:: DIRECTIONS FOR THIS TASK ::
Search the entries for the word "menu". Copy every line where it turns up.
###
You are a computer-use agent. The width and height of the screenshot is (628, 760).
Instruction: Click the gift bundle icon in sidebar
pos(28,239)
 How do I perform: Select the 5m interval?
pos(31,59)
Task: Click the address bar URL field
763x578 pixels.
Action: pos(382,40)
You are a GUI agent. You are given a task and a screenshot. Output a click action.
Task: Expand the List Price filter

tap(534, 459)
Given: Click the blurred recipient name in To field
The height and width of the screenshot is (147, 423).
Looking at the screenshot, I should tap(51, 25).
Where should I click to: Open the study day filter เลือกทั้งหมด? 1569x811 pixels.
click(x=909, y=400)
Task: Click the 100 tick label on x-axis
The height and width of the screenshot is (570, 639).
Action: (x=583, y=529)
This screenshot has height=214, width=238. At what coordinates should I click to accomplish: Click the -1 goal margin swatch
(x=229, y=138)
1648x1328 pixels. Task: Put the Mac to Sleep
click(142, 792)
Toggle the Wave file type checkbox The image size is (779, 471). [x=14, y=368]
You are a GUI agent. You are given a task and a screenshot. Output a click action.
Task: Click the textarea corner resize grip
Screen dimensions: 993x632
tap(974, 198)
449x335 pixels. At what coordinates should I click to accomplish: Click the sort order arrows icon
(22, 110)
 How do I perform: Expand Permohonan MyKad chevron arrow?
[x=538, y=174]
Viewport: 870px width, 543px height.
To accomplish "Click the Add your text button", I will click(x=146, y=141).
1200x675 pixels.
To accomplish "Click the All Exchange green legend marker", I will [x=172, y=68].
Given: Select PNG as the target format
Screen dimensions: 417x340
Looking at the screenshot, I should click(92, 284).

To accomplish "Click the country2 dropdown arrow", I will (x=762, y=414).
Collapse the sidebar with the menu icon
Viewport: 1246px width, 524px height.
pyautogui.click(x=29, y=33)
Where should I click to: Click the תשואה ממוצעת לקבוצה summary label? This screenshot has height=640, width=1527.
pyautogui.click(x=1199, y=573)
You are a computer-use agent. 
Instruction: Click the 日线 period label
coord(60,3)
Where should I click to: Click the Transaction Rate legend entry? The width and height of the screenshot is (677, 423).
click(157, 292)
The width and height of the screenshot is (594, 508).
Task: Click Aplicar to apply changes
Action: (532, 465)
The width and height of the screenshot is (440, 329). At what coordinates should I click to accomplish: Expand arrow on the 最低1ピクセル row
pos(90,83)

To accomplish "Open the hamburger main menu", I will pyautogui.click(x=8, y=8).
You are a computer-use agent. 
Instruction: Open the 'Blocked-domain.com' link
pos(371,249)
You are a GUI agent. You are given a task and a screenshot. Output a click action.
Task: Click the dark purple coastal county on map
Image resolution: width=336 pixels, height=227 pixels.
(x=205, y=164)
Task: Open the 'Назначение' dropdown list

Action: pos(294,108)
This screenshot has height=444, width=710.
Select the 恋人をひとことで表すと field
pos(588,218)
###
:: ANSWER FOR THE TASK ::
Collapse the sidebar with the menu icon
To accomplish "Open the hamburger main menu", I will pyautogui.click(x=8, y=8).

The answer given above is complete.